The poems in Human Costume explore the multiple figures we become. If spirit inhabits form, then our human selves wear flesh and feeling like costumes that both veil and reveal what animates us. 'Is this a laugh on real / life or a mask we cannot take off, put down?' the speaker asks in 'Low Opera,' considering life's imitation of art. At the heart of the book lies the calendar's juxtaposition of All Hallows Eve and All Saints Day, which celebrates the soul's extremes. From the unearthly delights of being alive in the cosmos, through the sufferings of armed conflict and the further trial-and-error of work and love, to the artful (and artfully misrepresentative) forms our human desires take, this book takes a wide angle on the great pageant.

A.E. Stringer

A. E. Stringer is the author of three collections of poems, Channel Markers (Wesleyan University Press), Human Costume, and Late Breaking (both by Salmon Poetry).  His work has appeared in such journals as The Nation, Antaeus, The Ohio Review, Denver Quarterly, Prairie Schooner, Shenandoah, Poetry Northwest, and in Backcountry: Contemporary Writing in West Virginia. He also edited and introduced a new edition of Louise McNeill’s Paradox Hill (West Virginia University Press).  For twenty-four years, he taught writing and literature at Marshall University.  


Reviewed in Books Ireland No. 316, November 2009

American poet A.E. Stringer teaches writing and literature at Marshall University in Huntington, West Virginia, from where another Salmon poet, Ron Houchin, hails. Houchin has an Appalachian connection and so too does Stringer as he edited a new edition of Louise McNeill's collection of Appalacian poetry, Paradox Hill. This is his second collection of his own poems after Channel Markers, published by the Wesleyan University Press. His work has appeared in American literature journals and he has travelled across the United States and even to Galway to read his poems. This current collection explores notions of identity and being. The human costume of the title is not just the flesh that our spirits wear but the facial expressions and gestures we adopt. The poems also play with the idea of the extremes of human existence. Starting with the apparent paradox of Halloween being followed by All Saints Day, that is the sinners and saints together, he considers the coming together of other extremes in human experience like earthly delights and physical suffering, or love and war.
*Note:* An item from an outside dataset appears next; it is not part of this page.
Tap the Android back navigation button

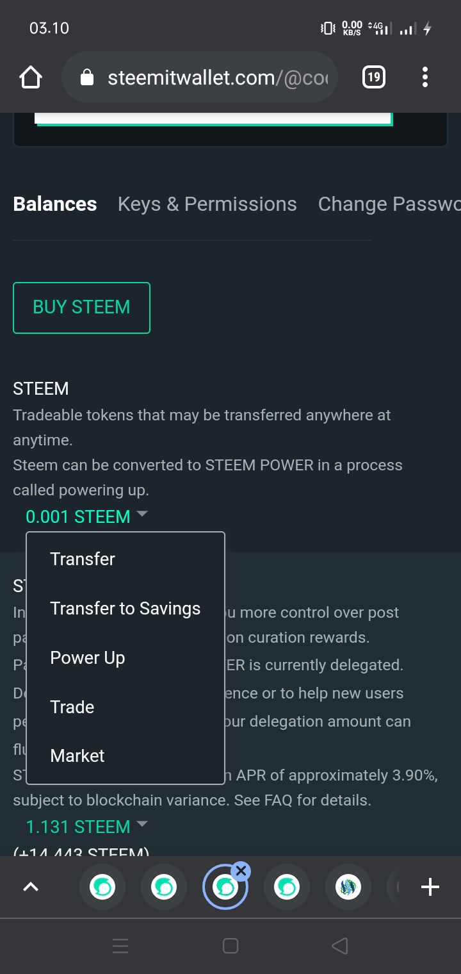pyautogui.click(x=340, y=946)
A constant  theme running through this collection is what Stringer calls 'the emptiness' of extremes' in the poem 'Headstone Circus'.



Review: Human Costume reviewed by Philip St. Clair for the Summer 2011 issue of  Now & Then: The Appalachian Magazine, published by the Center for Appalachian Studies and Services at East Tennessee State University

The poems in Art Stringer’s latest collection center on the concept that human beings become multiple figures, and can change themselves as if they are swapping one costume for another – a process that can “both veil and reveal what animates us.”  The title poem focuses on extreme situations: at the stroke of midnight, All Hallows Eve becomes All Saints Day, and when the speaker shows up at a Halloween party, he sees someone who is wearing his shoes, cap, gloves and even his manner: his double, a charmer, has the audacity to make an unsuccessful pass at the speaker’s wife.  But instead of being angry, the speaker is rather proud: “He’s a brilliant study, like you-know-who. / That’s the beauty part.”  But at the witching hour he slips away, and the speaker is waiting for him: they exchange clothes, and the double “dwindles into the harvest moon.”  The speaker returns to the party, kissing a “fallen angel” en route -- after all, it’s a holy day.   
    Human beings and their ancestors have been apostrophizing the moon since the dawn of time.  In “Halo Effect,” the poet, out walking before dawn, sees a familiar atmospheric phenomenon, links it to a Renaissance artistic convention, and produces a memorable image:

                               The halo
        goes where you go, as in
        sacred art: the holy figure

        in the background crowd
        always human, despite her
        unmistakable ring, her placid
        face turning aside.

Sometimes the poet’s fascination with the heavens filters downward into the earthbound and the Everyday.   In “Phoenix Descending,” a woefully out-of-shape speaker does some exercises, and soon, in the middle of a sequence of stretches, a “mortal daze” affects him from the blood draining away from his head:

        And in that imminent faint, whatever
        curtain or tree, whatever wall or
        skyline, whatever floor or grassy plain
        I see before me wavers and floods
        into the star-dotted sea called this
        moment. 
   
Sometimes the poet can be brutally frank about relationships, and in so doing makes a commentary about the fallout from the vicious give-and-take that often comes with betrayal and divorce.  In “Perilous Rescue,” Stringer recounts the story of three marriages:
        I killed one wife by loving
        the other woman.  In cold beds
        half-a-life ago, they did not
        deserve it.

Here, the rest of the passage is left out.